Além disso, os bancos de imagens que trabalhamos não oferecem muitas opções de modelos negras, principalmente com penteados de noivas. As que eles oferecem, não são bonitas.’
Atenciosamente, …
Minha primeira reação para esta carta foi: que ano é hoje? É isso mesmo, Brasil? Fotos de cabelos pretos não podem ser usadas pq fica difícil de enxergar o penteado? Vai me convencer, MESMO, que um cabelo louro, num fundo branco e com luz branca em cima é mais fácil de enxergar? Seeeei… Depois, vamos lá, mesmo que a moral e a ética não sejam mais um controlador de atitudes em nossa sociedade, há uma lei contra atos de racismo, não? E esta carta é clara e vergonhosamente racista. Chega a dar nojinho.
Mas vamos aos esclarecimentos: cabelo crespo não é o mesmo que cabelo afro, ou não o cabelo que nas revistas se representa como crespo. Por vezes é um cabelo com fio muito grosso ou um cacheado mais fechado, 3c. Além disso, a imagem da negra alisada, como se este fosse a única solução possível para estes nossos cabelos problemáticos, é no mínimo um acinte.
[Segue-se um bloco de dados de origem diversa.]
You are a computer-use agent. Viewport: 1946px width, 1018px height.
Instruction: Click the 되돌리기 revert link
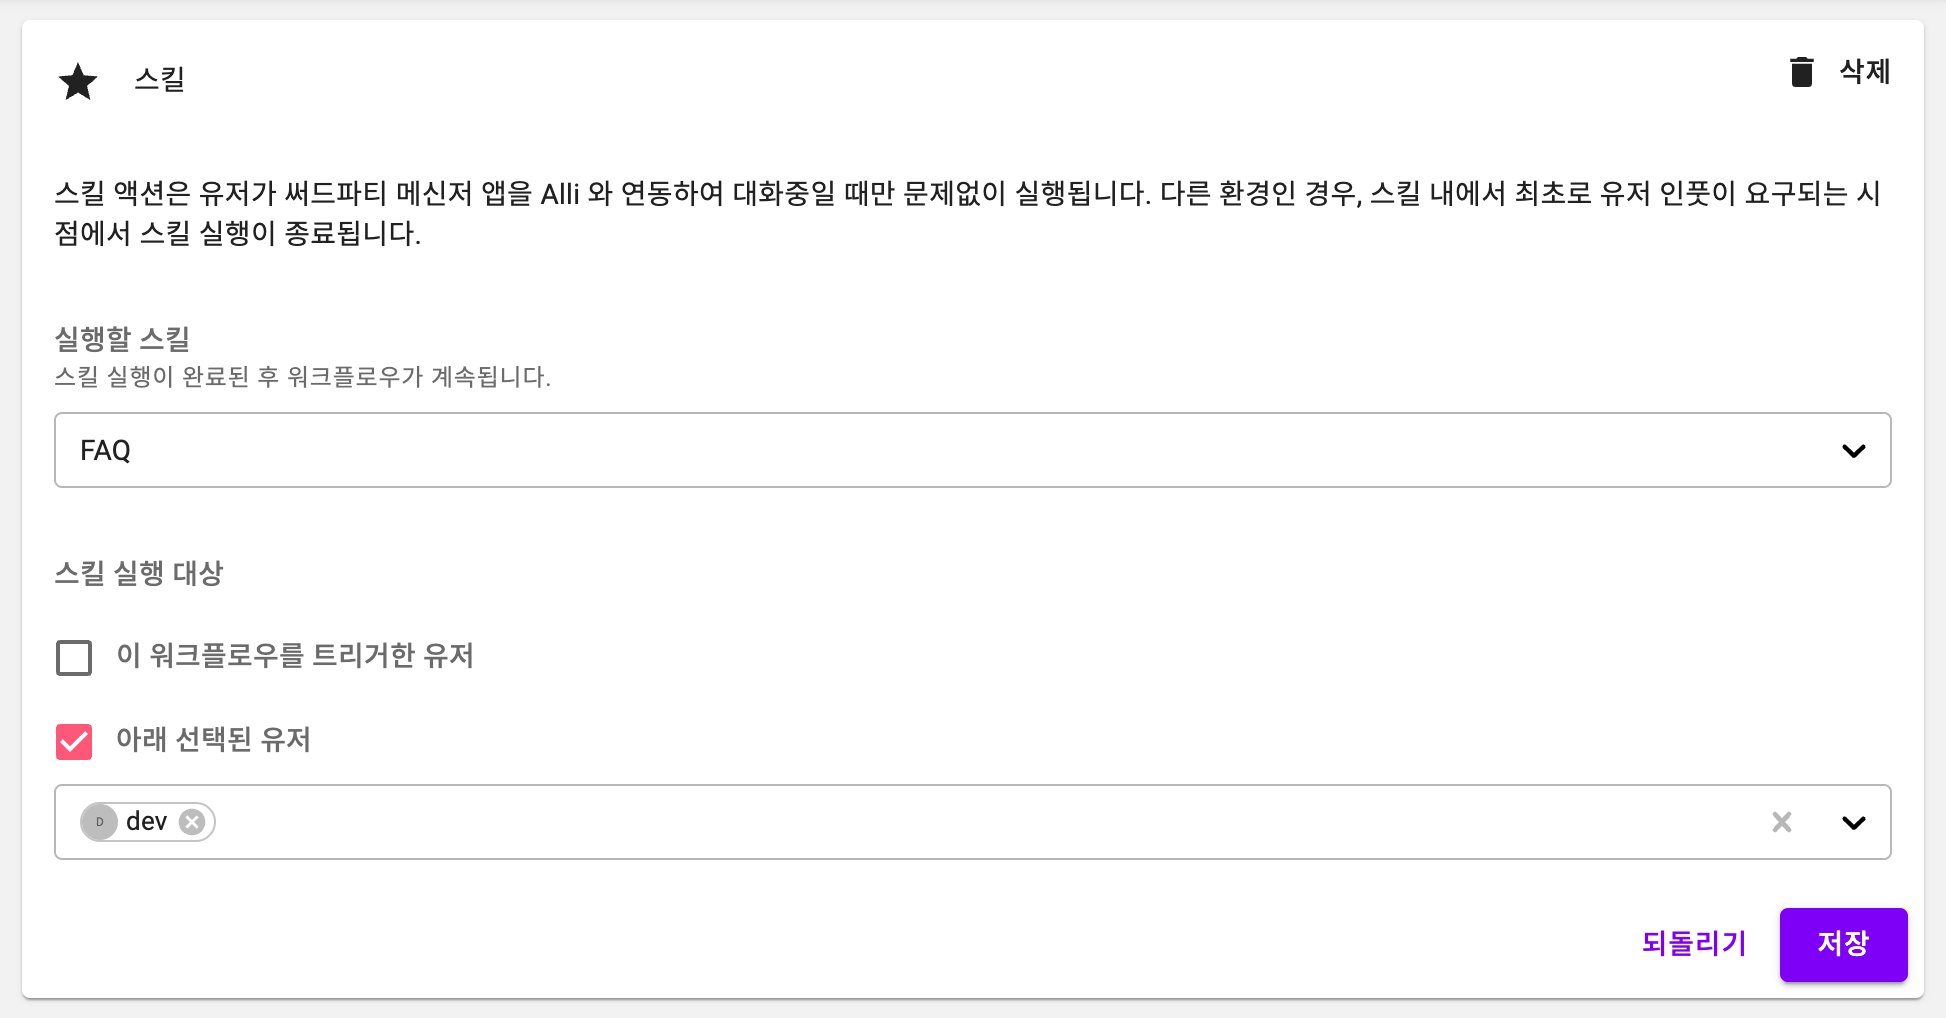point(1694,943)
Eu quero me ver lá representada, não como a minoria dentro das cotas exigidas em lei e socialmente mais agradáveis (pq se for 100% branca até estas, apesar de acostumadas com o protagonismo da mulher branca nas revistas, vão se incomodar – vejam, isso não quer dizer que todas sejam necessariamente racistas, mas os padrões a que estão acostumadas tem sim a ver com a raça), mas como parte integrante da sociedade. Eu existo, certo? Logo, sou ignorada porque?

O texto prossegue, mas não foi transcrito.